* Available data:

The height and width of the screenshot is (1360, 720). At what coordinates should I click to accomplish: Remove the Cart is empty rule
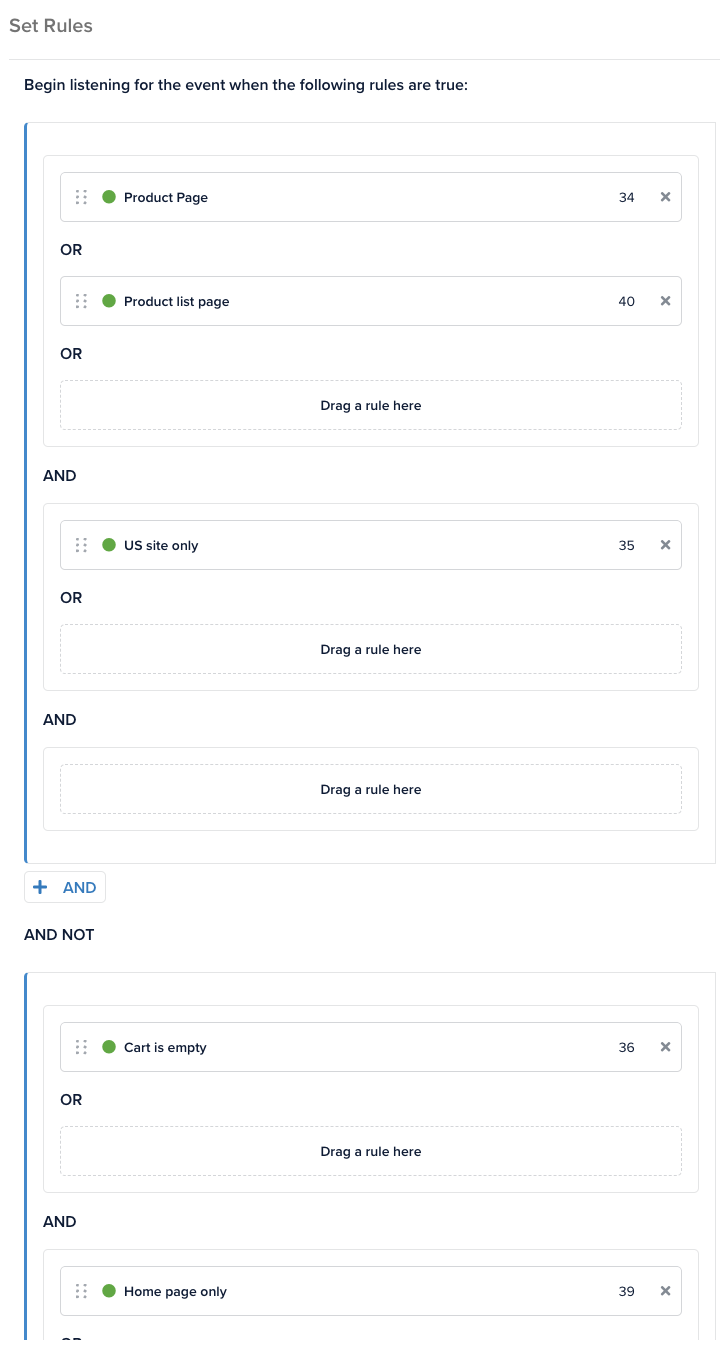point(665,1047)
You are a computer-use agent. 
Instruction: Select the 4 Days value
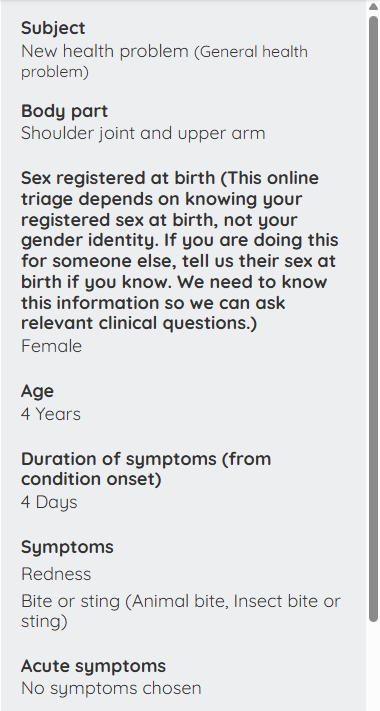click(x=49, y=502)
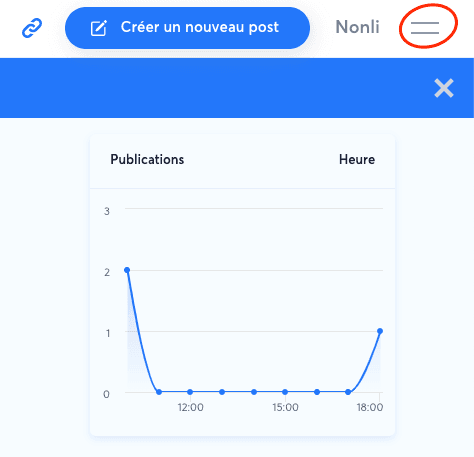Screen dimensions: 474x457
Task: Open the hamburger menu circled in red
Action: coord(425,28)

* Problem details: Give back exactly the lines from the one containing "You are a computer-use agent." to the final line of the entries, both included, and no picture.

* Solution to the problem:
You are a computer-use agent. 
Instruction: Select the 4 Days value
click(x=49, y=502)
Screen dimensions: 474x457
Task: Open the hamburger menu circled in red
Action: coord(425,28)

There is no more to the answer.